They were both solemn, presidential addresses to the nation: delivered from the White House at 9.01pm precisely, to ensure a primetime television audience. The speeches were a year apart, but occurred on the same date: the eve of September 11.

Twelve months ago, Barack Obama was stepping back from military intervention – in this case, strikes against Syrian government forces over the use of chemical weapons – telling the nation he had a “deeply held preference for peaceful solutions”.

But fast-forward a year, and a very different president was on show to announce a starkly different decision. Wednesday’s address showed Obama as the commander-in-chief, declaring a “systematic campaign of air strikes” on jihadists in Iraq, Syria and quite possibly elsewhere.

White House aides insist the two speeches cannot be easily compared. The war Obama rowed back from against Syria’s Bashar al-Assad was different from the one he has decided to escalate against the Islamic State (Isis) militant group in Iraq and now Syria.

Yet in launching a sustained military campaign against Isis, Obama has abandoned the position he adopted just a year ago. The subtle but important shifts in the president’s position over the past year point to his reluctant and unexpected conversion from dove to hawk.

Decision on military action

In his 2013 address, Obama informed the nation that he had asked Congress “to postpone a vote to authorise the use of force” against Assad’s forces, in favour of a diplomatic path. At the time, Obama had been considering using military force against Syrian government forces over their use of chemical weapons.

The president was reluctant to get involved in a complex civil war, which at that point had claimed 100,000 lives. “I have resisted calls for military action, because we cannot resolve someone else’s civil war through force, particularly after a decade of war in Iraq and Afghanistan,” he told the nation.

Obama was politically isolated, unable to conjure broad international support or congressional backing. He had already announced he would seek congressional authorisation before launching strikes – a move widely seen as backing down. Then, two days days before the big speech, Obama’s secretary of state, John Kerry, stumbled on a potential diplomatic solution involving Russia supervising the removal of Assad’s chemical arsenal. The White House saw a way out of war, and pounced.

> _RAW DATA_
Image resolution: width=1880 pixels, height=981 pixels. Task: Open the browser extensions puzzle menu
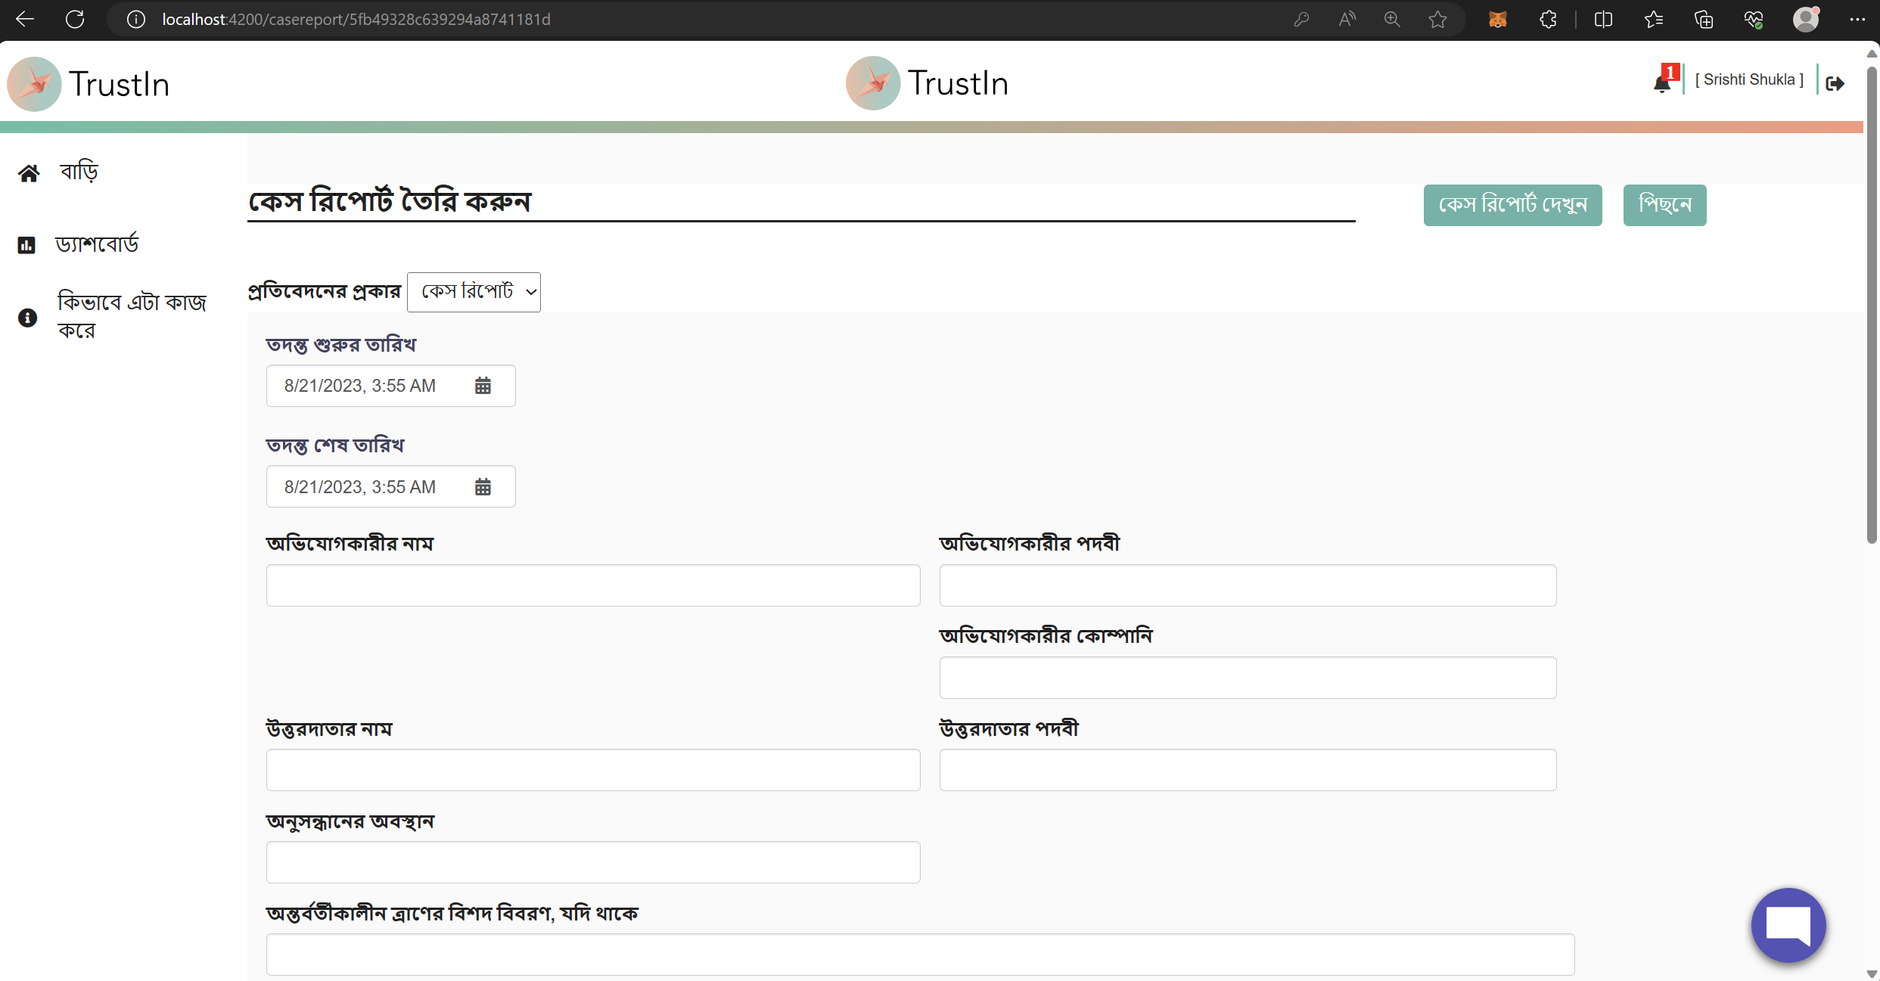pos(1547,19)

> _SET EXERCISE A_
In the passage about Obama's two addresses, put this sentence into Spanish: "White House aides insist the two speeches cannot be easily compared."
> _SET EXERCISE B_
Quote the passage about Obama's two addresses word for word, starting at "Decision on military" and ending at "of chemical weapons.".

> _OUTPUT A_
Los asesores de la Casa Blanca insisten en que los dos discursos no pueden compararse fácilmente.

> _OUTPUT B_
Decision on military action

In his 2013 address, Obama informed the nation that he had asked Congress “to postpone a vote to authorise the use of force” against Assad’s forces, in favour of a diplomatic path. At the time, Obama had been considering using military force against Syrian government forces over their use of chemical weapons.